| WHAT YOU HAVE TO DO |
Copy out the rows starting at the one containing "中央ビル管理について (391, 1488)" and ending at the one containing "Obchodní podmínky (21, 2419)". Change "Pravidla" to "Zásady" wherever it occurs in them, and leave everything else unchanged.

Entries for locating text and page elements
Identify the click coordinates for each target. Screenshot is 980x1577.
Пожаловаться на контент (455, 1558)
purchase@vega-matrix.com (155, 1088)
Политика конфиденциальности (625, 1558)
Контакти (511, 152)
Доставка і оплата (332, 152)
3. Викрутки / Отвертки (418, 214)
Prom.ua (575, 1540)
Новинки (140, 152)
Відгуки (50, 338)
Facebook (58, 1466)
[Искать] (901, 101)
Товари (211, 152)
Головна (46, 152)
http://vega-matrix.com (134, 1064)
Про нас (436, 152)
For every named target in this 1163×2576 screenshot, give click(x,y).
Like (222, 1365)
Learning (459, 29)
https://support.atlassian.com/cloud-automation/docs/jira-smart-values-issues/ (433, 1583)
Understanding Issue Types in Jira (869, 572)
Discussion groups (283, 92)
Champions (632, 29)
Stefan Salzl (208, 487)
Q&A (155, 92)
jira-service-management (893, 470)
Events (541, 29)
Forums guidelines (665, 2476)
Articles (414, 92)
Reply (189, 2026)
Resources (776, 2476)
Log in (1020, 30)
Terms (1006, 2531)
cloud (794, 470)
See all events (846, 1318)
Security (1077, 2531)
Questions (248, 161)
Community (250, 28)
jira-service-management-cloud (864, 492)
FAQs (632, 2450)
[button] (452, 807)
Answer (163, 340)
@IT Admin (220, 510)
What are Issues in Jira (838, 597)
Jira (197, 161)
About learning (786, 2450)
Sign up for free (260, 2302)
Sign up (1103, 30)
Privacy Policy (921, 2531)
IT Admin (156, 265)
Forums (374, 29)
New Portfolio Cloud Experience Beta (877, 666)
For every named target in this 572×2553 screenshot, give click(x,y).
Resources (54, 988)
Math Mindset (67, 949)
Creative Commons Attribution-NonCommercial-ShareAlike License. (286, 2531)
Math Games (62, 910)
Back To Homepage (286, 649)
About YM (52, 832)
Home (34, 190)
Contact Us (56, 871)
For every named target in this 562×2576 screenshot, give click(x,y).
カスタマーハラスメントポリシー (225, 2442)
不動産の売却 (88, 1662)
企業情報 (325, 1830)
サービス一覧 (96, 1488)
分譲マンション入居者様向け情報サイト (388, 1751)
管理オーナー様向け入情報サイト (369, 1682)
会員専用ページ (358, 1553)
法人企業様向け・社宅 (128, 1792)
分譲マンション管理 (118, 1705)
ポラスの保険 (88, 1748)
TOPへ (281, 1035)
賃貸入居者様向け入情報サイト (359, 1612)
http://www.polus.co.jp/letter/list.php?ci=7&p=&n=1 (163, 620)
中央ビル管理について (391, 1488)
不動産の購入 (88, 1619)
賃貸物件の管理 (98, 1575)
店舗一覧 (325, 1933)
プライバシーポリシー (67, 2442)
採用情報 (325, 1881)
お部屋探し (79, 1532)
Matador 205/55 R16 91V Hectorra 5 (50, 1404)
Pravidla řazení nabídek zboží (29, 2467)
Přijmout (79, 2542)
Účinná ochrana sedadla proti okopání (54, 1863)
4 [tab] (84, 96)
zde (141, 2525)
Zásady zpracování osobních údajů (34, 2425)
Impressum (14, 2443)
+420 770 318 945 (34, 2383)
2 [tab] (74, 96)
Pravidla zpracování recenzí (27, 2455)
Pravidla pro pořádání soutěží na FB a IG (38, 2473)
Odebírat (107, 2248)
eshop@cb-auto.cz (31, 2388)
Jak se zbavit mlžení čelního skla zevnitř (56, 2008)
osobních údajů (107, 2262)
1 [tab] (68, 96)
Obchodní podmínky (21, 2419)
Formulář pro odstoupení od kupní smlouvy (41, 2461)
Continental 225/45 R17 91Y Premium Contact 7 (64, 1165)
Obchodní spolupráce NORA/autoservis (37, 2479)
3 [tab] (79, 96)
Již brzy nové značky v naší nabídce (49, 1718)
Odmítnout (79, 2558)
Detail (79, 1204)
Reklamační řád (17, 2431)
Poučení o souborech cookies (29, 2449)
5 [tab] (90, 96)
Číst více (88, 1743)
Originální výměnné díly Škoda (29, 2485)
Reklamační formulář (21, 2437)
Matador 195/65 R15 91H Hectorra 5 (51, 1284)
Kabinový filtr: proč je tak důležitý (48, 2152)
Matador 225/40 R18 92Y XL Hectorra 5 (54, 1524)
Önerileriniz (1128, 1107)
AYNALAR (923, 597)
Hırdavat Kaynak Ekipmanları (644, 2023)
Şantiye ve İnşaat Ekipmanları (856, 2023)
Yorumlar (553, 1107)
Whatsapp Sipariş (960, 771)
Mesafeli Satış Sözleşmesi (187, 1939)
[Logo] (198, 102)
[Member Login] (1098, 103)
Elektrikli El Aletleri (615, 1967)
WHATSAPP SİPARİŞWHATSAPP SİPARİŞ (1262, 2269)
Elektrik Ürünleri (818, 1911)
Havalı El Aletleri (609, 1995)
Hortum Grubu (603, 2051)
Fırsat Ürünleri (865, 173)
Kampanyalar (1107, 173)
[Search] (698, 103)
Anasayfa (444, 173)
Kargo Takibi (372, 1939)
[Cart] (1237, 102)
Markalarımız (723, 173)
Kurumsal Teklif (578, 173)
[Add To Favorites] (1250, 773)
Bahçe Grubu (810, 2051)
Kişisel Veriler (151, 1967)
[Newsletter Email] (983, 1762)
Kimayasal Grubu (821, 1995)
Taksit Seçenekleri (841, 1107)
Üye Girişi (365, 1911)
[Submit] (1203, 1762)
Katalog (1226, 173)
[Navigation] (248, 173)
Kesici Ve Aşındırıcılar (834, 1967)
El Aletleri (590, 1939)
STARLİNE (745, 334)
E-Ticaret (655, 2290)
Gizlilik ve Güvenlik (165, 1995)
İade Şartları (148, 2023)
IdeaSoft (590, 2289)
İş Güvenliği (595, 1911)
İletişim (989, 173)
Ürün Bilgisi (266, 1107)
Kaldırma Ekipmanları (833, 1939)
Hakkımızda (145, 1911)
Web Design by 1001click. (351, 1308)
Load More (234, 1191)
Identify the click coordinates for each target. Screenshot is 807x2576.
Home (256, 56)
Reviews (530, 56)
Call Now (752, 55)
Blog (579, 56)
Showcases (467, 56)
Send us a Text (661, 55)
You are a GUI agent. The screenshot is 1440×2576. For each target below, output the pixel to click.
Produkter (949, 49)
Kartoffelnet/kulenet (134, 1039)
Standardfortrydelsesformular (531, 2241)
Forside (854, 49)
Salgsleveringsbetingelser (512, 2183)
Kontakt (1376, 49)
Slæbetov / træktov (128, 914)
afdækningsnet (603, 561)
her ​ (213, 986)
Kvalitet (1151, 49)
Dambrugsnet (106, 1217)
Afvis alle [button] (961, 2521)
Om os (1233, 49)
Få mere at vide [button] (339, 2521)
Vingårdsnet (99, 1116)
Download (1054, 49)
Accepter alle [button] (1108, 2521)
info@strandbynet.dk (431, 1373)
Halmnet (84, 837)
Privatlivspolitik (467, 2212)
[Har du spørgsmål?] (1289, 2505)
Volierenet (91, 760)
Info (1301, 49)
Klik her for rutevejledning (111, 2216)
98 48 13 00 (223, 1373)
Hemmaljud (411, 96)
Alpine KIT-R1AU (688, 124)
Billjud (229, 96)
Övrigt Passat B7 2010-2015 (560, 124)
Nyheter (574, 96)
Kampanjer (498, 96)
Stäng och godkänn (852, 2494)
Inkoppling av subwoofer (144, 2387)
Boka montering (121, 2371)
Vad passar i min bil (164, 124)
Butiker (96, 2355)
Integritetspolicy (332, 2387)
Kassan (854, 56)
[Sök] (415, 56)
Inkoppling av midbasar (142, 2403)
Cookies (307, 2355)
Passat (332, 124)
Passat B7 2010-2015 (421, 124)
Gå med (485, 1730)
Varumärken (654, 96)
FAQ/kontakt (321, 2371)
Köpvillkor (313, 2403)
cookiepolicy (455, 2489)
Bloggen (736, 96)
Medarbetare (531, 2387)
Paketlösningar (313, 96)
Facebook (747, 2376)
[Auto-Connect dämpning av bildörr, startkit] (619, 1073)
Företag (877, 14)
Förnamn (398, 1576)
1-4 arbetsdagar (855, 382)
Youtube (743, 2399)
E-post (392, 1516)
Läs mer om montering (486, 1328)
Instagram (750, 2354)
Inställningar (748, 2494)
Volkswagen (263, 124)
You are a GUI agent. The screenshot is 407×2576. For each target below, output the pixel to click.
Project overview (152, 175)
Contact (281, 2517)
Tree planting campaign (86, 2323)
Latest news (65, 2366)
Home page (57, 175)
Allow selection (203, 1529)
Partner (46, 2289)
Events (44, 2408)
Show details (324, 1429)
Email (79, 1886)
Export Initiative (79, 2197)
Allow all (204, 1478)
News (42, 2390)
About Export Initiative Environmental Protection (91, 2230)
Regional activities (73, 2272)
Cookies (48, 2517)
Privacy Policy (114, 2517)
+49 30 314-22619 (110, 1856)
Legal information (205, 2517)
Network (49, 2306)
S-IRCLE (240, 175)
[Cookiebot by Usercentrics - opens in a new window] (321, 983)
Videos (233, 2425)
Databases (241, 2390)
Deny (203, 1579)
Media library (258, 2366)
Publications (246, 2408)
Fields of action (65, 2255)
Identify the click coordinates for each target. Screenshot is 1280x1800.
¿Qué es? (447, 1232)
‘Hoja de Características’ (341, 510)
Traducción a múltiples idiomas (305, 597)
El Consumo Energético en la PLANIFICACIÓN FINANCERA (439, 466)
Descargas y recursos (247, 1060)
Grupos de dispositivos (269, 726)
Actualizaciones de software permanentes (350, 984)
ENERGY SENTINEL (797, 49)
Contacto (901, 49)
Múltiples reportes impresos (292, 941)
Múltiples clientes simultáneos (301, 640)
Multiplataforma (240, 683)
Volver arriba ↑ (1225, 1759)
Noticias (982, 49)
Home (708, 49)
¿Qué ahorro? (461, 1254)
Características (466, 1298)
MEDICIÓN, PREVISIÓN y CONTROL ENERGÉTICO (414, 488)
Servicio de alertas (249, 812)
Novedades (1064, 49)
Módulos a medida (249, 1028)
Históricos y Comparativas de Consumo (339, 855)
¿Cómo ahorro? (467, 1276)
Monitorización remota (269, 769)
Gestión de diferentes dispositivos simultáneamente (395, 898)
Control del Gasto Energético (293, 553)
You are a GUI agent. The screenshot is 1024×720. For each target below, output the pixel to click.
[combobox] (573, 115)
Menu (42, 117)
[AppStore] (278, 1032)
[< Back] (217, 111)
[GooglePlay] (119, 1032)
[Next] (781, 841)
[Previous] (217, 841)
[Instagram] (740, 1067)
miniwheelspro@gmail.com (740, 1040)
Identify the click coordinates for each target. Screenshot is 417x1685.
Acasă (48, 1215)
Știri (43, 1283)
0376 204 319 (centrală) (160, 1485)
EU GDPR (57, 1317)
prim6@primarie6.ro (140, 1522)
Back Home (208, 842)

| FULL SOLUTION |
中央ビル管理について (391, 1488)
不動産の購入 (88, 1619)
賃貸物件の管理 (98, 1575)
店舗一覧 (325, 1933)
プライバシーポリシー (67, 2442)
採用情報 (325, 1881)
お部屋探し (79, 1532)
Matador 205/55 R16 91V Hectorra 5 (50, 1404)
Zásady řazení nabídek zboží (29, 2467)
Přijmout (79, 2542)
Účinná ochrana sedadla proti okopání (54, 1863)
4 [tab] (84, 96)
zde (141, 2525)
Zásady zpracování osobních údajů (34, 2425)
Impressum (14, 2443)
+420 770 318 945 (34, 2383)
2 [tab] (74, 96)
Zásady zpracování recenzí (27, 2455)
Zásady pro pořádání soutěží na FB a IG (38, 2473)
Odebírat (107, 2248)
eshop@cb-auto.cz (31, 2388)
Jak se zbavit mlžení čelního skla zevnitř (56, 2008)
osobních údajů (107, 2262)
1 [tab] (68, 96)
Obchodní podmínky (21, 2419)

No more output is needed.